The Arts Club is delighted to announce the first UK solo exhibition of Kasper Sonne, who presents a series of four new, large-scale paintings from his TXC series. Based in Brooklyn, Danish artist Sonne has exhibited internationally, recently at SALTS in Basel and Palais de Tokyo in Paris.

In this critically acclaimed series, Sonne uses toxic solvents to create vibrant abstract paintings. First applying industrial paint to his canvasses with a roller, Sonne creates an immaculate plane of colour. He then pours layers of chemical solvents over the canvas surface. With the introduction of toxic chemicals, the pigments of the painted surface undergo radical colour transformation, and, once dry, produce tiny, glittering crystals across areas of the work surface. As the materials react, ghostly layers of splayed colour expand across the once pristinely smooth surface.

By allowing the chemicals to move autonomously across the painted surface, Sonne relinquishes full control over the design of his work.
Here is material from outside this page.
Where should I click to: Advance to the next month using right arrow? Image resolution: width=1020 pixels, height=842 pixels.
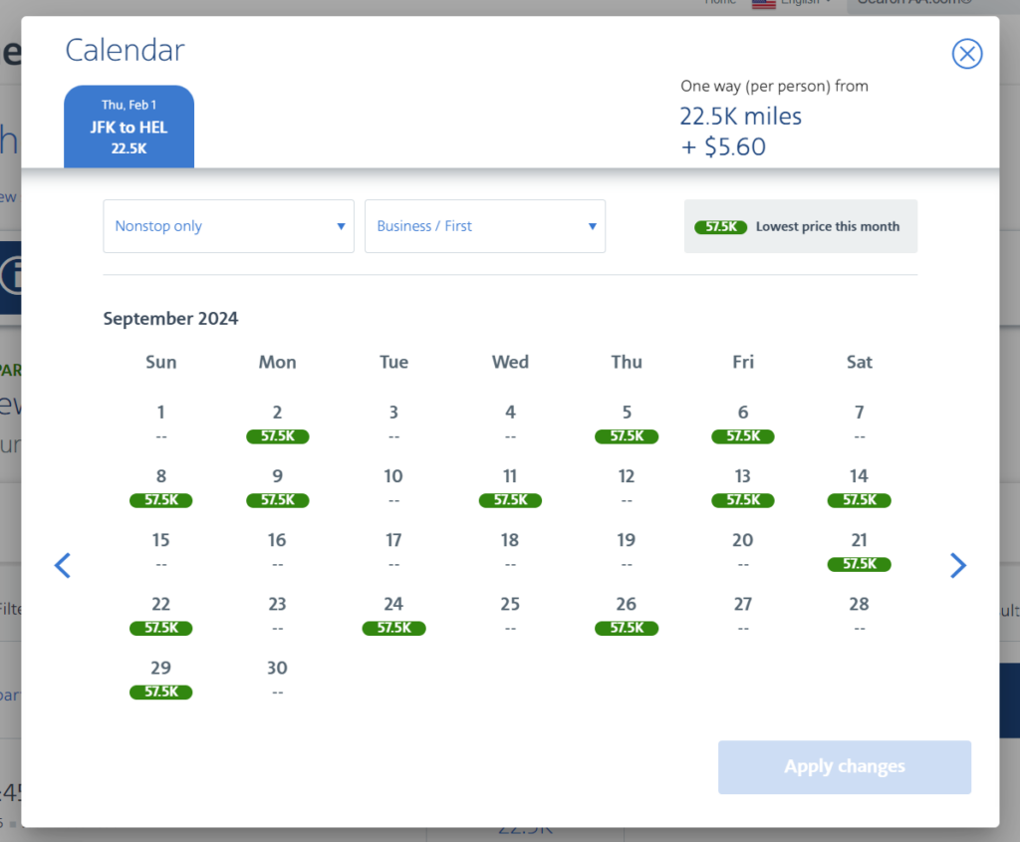(x=957, y=565)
Inherent in the work is a tension between chance and control, and creation and destruction. Sonne embraces these oppositions, as he explains: “It’s not about the one or the other, but it’s actually the conflict between the two. It’s that space between these two certainties that I’m interested in, and letting the viewer define that meaning for themselves.”

The chemical reactions seen in the TXC series evoke Yves Klein’s 1960s Fire Paintings and Andy Warhol’s Oxidisation Paintings of the late 1970s. Klein, in his infamous series, painted by means of fire imprints, using an industrial blowtorch to burn abstract forms into specially treated cardboard. Warhol’s first forays into abstraction saw him combining metallic green-gold pigments with his own urine, the uric acid oxidising the metal in the copper ground, causing discolouration. Sonne brings this alchemic approach to abstraction to a contemporary audience, turning it on its head. Whereas Warhol championed the industrial application of paint, Sonne undermines the perfectly monochromatic painting.

The exhibition is curated by Pernilla Holmes and Amelie von Wedel of Wedel Art Advisory. Both the Arts Club and the curators warmly thank Kasper for his work and enthusiasm in creating this show.